§ **Activity**: Give the count of lines in the data that include "value", with no other words.

——————

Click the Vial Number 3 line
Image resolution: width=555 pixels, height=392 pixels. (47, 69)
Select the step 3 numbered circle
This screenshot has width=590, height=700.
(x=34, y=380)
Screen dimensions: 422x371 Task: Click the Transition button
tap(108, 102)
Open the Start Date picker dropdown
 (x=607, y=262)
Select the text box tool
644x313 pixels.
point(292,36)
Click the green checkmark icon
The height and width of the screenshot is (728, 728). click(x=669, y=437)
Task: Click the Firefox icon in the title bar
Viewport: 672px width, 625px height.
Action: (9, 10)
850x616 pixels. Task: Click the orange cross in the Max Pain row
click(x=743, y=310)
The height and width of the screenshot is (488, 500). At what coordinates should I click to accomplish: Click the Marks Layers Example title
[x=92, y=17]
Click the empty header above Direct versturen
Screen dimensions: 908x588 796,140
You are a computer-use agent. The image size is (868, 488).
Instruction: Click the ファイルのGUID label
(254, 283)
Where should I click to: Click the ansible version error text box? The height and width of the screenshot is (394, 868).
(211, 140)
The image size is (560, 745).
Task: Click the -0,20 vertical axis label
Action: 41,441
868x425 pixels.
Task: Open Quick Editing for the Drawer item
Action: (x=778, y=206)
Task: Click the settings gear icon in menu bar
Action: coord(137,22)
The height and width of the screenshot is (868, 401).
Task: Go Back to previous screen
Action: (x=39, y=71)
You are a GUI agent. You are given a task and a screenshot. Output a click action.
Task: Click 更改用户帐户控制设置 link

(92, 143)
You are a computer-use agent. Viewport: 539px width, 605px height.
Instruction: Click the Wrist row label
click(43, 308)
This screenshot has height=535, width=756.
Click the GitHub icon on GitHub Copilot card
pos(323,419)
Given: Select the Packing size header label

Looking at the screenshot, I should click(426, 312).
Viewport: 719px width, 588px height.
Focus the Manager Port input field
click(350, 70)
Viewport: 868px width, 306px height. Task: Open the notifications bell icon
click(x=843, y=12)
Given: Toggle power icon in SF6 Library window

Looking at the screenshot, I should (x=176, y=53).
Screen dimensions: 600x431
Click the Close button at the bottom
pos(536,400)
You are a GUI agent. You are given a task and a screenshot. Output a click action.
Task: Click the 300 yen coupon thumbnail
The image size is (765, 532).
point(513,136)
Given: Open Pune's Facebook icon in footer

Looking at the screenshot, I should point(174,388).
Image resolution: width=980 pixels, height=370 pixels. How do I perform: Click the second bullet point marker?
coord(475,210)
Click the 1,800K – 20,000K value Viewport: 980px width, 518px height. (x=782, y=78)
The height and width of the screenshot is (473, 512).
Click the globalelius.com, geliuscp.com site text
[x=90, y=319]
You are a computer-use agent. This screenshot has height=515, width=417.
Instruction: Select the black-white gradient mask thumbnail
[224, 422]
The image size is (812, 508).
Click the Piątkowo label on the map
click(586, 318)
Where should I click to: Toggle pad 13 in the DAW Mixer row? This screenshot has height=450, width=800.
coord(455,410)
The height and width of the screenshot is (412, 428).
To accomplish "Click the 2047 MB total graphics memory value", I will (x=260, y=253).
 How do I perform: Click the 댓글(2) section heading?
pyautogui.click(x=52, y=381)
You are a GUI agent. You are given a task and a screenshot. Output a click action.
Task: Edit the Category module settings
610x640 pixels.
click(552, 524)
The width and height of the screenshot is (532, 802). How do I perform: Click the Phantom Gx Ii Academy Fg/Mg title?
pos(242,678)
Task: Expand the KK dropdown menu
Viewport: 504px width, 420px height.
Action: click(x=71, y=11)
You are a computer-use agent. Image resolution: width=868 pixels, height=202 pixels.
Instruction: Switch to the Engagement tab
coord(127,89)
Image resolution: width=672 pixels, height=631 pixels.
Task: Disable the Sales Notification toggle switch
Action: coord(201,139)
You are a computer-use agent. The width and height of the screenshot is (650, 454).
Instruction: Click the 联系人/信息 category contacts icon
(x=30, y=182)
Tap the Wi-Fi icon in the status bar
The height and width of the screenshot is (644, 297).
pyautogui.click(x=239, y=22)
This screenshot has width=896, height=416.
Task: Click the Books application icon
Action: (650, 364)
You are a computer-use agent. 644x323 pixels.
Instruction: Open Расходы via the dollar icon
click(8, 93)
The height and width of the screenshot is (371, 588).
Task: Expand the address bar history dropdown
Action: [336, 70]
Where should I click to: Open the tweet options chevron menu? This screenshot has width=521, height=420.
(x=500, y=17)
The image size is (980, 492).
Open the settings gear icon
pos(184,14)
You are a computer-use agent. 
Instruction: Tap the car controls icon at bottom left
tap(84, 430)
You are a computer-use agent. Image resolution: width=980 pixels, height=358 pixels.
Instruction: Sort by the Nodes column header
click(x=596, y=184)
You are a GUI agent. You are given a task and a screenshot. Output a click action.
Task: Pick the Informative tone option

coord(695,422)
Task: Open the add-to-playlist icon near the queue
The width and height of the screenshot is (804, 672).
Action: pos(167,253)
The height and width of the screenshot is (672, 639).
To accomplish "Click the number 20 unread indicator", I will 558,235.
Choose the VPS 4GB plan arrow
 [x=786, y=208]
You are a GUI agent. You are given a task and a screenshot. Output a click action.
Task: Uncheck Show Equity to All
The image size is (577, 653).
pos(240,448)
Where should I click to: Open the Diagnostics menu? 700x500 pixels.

——————

§ **Response to this task**: 2